HACKER Q&A
📣 meloncafe

Is AI code assistance fundamentally unenforceable without hooks?


I spent ~$2k on Claude Code this year (10+ years dev, non-dev job now, side projects only). The hard lesson: markdown instructions don't work.

AI needs enforcement.

The breaking point was Auto Compact. After context compression, Claude consistently ignores CLAUDE.md - the very file Anthropic tells you to create. It's like hiring someone who forgets their job description every 2 hours.

Core issues I couldn't solve with instructions alone:

- Post-compact amnesia: "interprets" previous session, often destructively

- Session memory loss: asks the same questions like a new intern daily

- TODO epidemic: "I implemented it!" (narrator: it was just a TODO)

- Command chaos: rm -rf, repetitive curl prompts, git commits with "by Claude"

- Guidelines = suggestions: follows them... when it feels like it

After 6 months struggling with this, I built enforcement hooks (command restrictor, auto-summarizer before compact, TODO detector, commit validator). They work, but I feel like I'm working against the tool rather than with it.
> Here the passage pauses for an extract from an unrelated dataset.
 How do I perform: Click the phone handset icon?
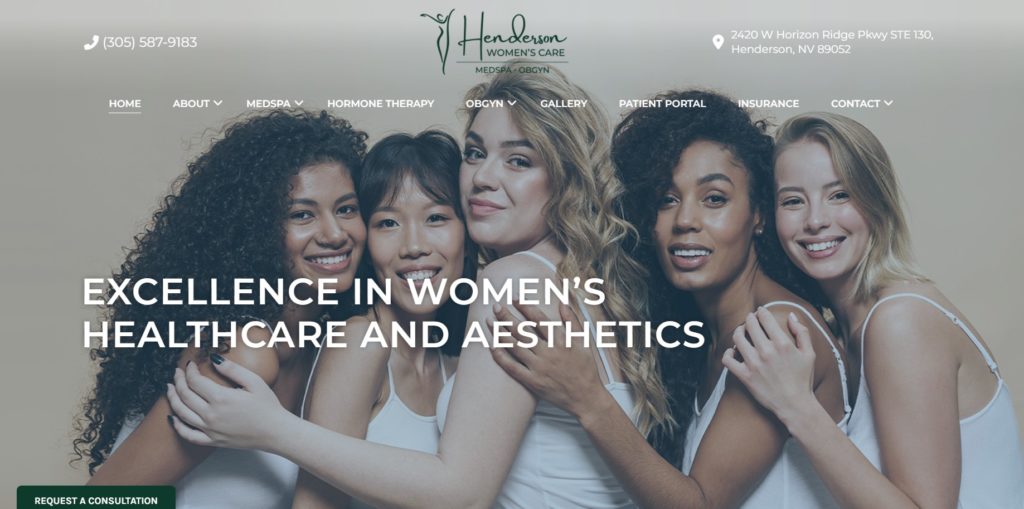pos(91,42)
Questions for the community:

1. Is this everyone's experience, or am I using Claude Code fundamentally wrong?

2. For those on Cursor/Copilot/etc - same enforcement issues?

3. Is "markdown guidelines → AI follows them" just... not viable at scale?

The hooks are on GitHub (mostly Korean but universally functional):

https://github.com/meloncafe/claude-code-hooks

Really curious if this is a universal AI coding problem or a skill issue on my end.


  👤 spaceprison Accepted Answer ✓
I’ve run into a similar issue, compacting is pretty much worthless and leads to a lot of churn. I have started having Claude pay constant attention to usage and assess whether the next batch of tasks flirts with compaction. If we’re anywhere close I have Claude create a next steps doc with meticulous notes along with a prompt that I can give to the next llm to hit the ground running.

Then kill the session and start fresh. At least this way I know there’s a fighting chance of not falling into a death spiral of the llm guessing about what it’s supposed to be doing as if it hasn’t just had a self inflicted stroke.


👤 yehosef
You'll see a lot of advanced users advising against compact. The truth is that you have the entire transcripts in your ~/.claude/transcripts (I give claude permission to look there) so when there is some important discussion I don't want to lose, I use claude extract the notes from the transcript. If it's a long transaction it can be big so it might miss things on the first go around - but if you ask it specifically about the topic you're interested in it'll usually find it.